Saved data entries:
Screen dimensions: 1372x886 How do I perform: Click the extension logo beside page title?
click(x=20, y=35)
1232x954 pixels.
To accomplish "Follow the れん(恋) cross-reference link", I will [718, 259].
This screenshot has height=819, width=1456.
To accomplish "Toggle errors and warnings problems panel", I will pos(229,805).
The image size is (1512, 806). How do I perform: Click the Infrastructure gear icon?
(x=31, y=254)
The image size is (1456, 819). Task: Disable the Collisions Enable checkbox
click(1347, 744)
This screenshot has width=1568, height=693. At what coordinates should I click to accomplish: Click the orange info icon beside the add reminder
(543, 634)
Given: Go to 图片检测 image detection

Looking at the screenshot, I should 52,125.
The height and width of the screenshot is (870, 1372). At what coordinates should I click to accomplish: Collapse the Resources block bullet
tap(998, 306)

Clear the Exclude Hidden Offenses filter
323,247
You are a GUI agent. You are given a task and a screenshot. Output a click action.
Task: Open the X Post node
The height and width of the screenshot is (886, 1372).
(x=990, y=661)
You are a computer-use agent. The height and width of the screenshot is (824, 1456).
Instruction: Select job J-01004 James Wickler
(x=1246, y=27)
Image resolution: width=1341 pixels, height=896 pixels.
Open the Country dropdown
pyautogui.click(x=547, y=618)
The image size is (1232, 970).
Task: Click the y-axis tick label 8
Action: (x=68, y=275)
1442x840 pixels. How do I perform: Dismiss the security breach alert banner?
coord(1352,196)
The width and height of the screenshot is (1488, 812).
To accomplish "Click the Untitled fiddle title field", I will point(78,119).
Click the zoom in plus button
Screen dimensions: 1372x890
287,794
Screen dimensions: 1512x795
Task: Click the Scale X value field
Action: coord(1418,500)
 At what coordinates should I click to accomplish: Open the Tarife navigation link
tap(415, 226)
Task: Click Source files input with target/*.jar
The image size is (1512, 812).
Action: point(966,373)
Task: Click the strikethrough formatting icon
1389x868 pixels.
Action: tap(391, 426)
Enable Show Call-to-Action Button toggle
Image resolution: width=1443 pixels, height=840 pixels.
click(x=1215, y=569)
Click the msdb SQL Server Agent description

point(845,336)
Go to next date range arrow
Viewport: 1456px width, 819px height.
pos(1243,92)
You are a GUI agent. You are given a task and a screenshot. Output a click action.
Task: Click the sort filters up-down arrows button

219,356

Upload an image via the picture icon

# The task
Could you transcribe the entries above word for word, from the line with "Clear the Exclude Hidden Offenses filter" down to the line with "Image resolution: width=1341", keeping both?

# Response box
Clear the Exclude Hidden Offenses filter
323,247
You are a GUI agent. You are given a task and a screenshot. Output a click action.
Task: Open the X Post node
The height and width of the screenshot is (886, 1372).
(x=990, y=661)
You are a computer-use agent. The height and width of the screenshot is (824, 1456).
Instruction: Select job J-01004 James Wickler
(x=1246, y=27)
Image resolution: width=1341 pixels, height=896 pixels.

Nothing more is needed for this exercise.